EXERCISE
Can you turn the listing lines between the one holding "You are a GUI" and the one holding "pyautogui.click(x=160, y=46)", inclusive, into a Markdown table with columns named Row and Line, numbering each row and leaving out blank lines?

PROVIDED RECORDS
--------------------------------
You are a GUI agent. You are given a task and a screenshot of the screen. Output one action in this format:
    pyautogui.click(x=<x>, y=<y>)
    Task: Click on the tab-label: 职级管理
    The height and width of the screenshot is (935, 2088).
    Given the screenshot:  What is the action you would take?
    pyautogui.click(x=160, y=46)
--------------------------------
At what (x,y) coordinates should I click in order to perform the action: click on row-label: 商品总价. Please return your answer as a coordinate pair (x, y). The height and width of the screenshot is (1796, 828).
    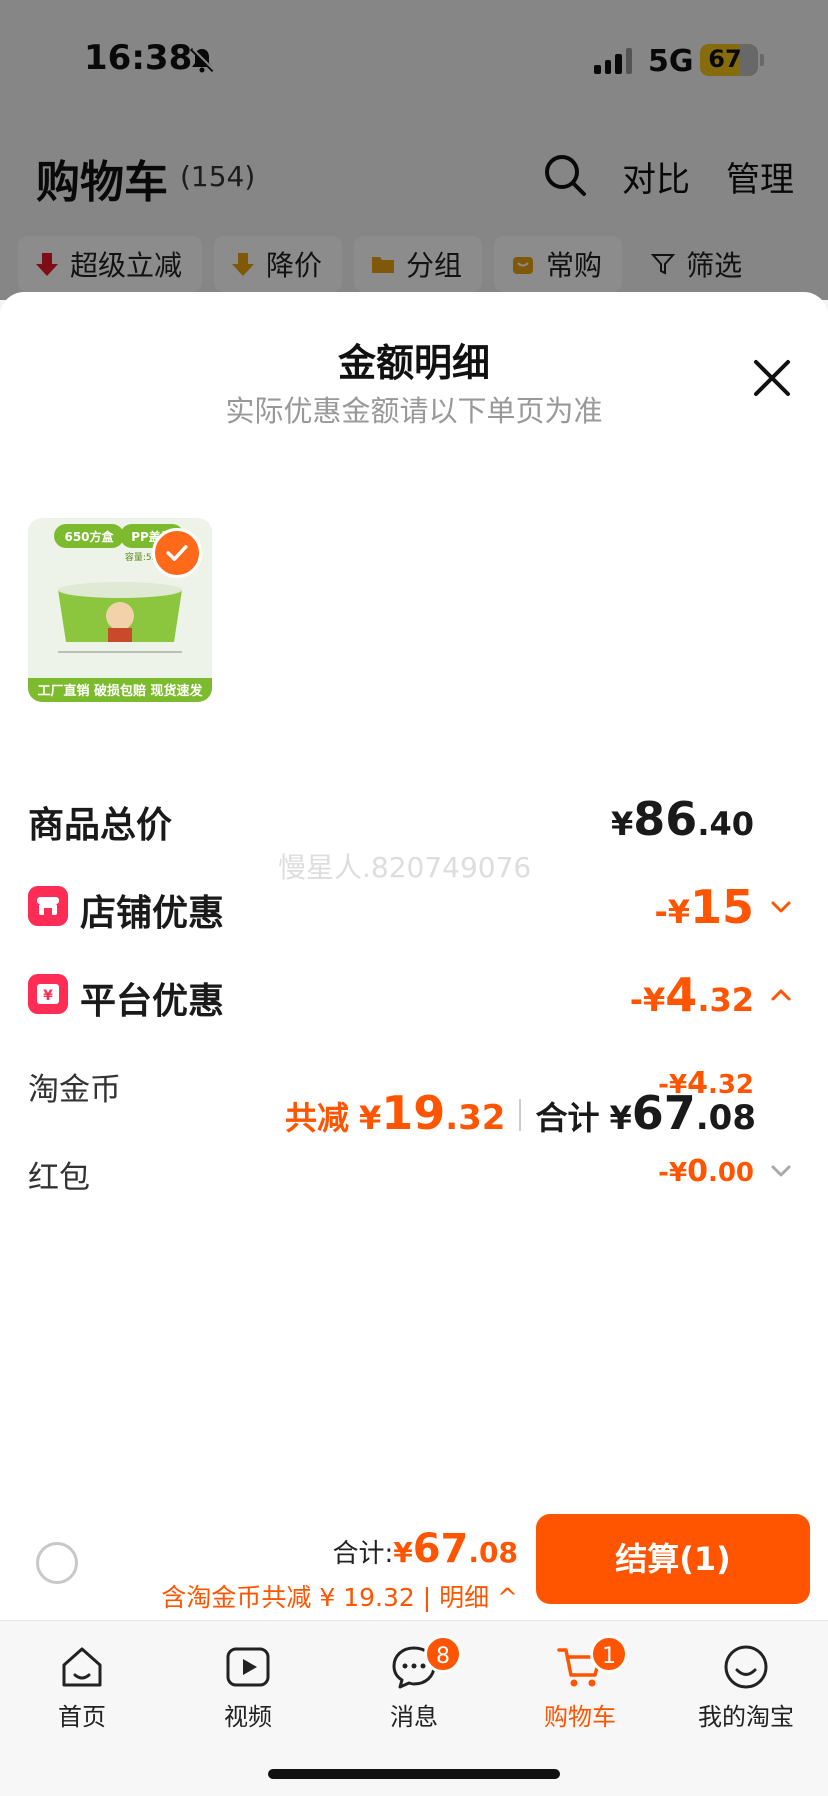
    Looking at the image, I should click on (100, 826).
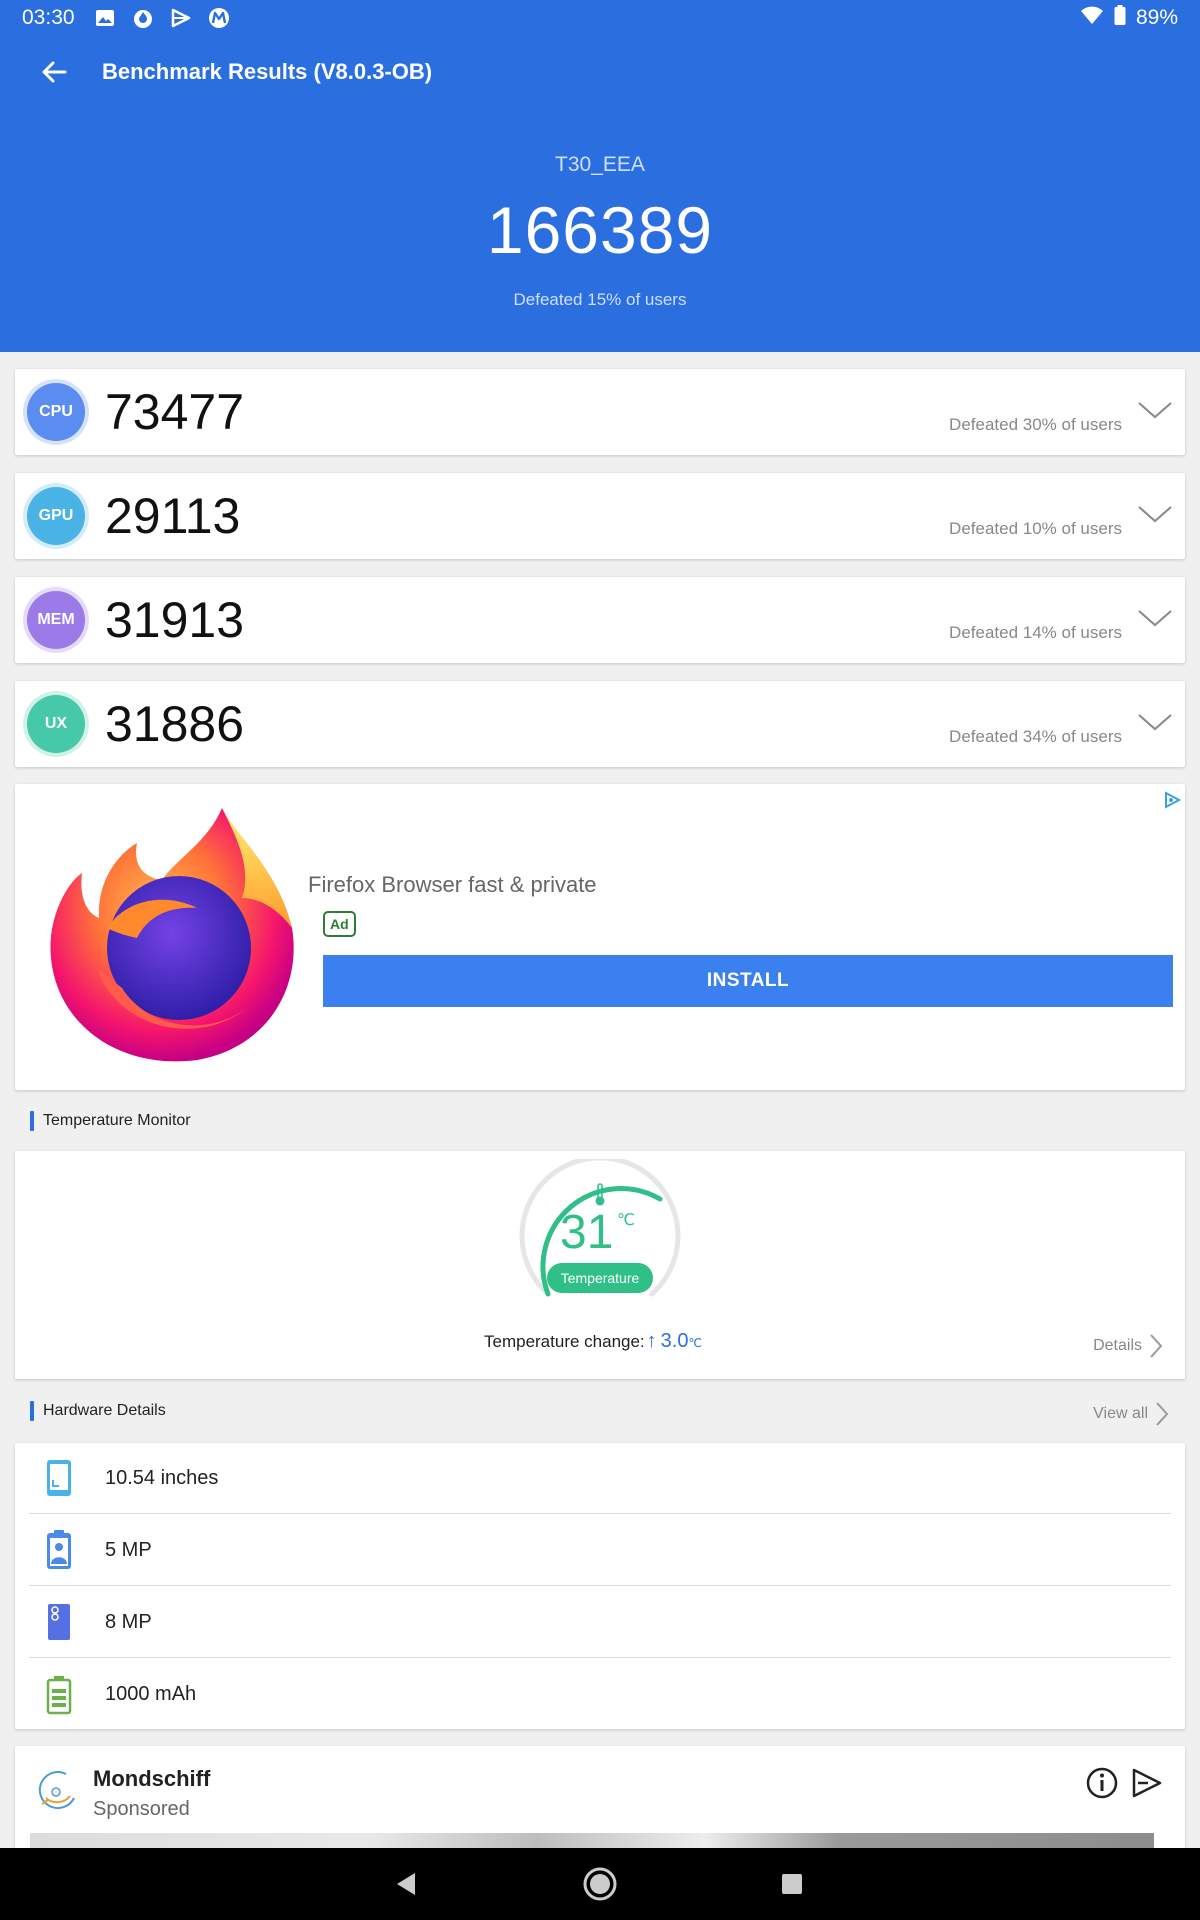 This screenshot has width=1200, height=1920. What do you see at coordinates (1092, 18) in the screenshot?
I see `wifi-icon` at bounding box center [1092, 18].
--------------------------------
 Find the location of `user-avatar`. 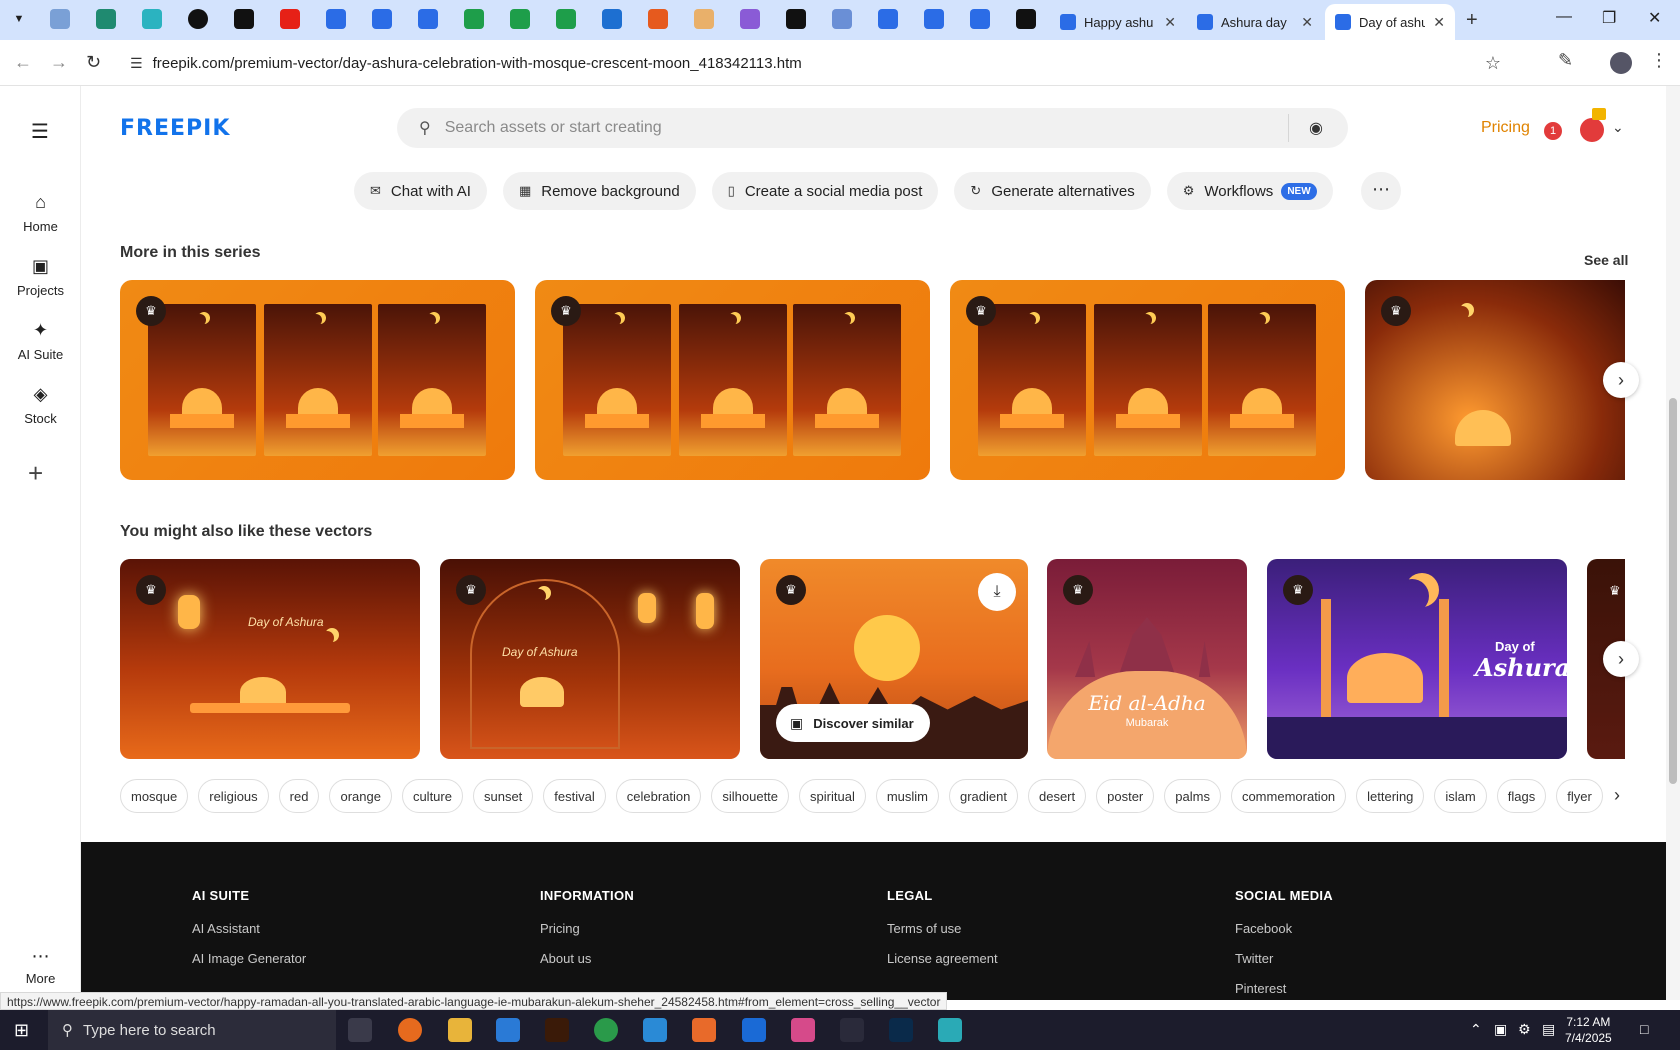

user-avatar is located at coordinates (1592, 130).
--------------------------------
TASK RESPONSE
| Row | Line |
|---|---|
| 1 | You are a GUI agent. You are given a task and a screenshot of the screen. Output one action in this format: |
| 2 |     pyautogui.click(x=<x>, y=<y>) |
| 3 |     Task: Click on the tab-label: 职级管理 |
| 4 |     The height and width of the screenshot is (935, 2088). |
| 5 |     Given the screenshot:  What is the action you would take? |
| 6 |     pyautogui.click(x=160, y=46) |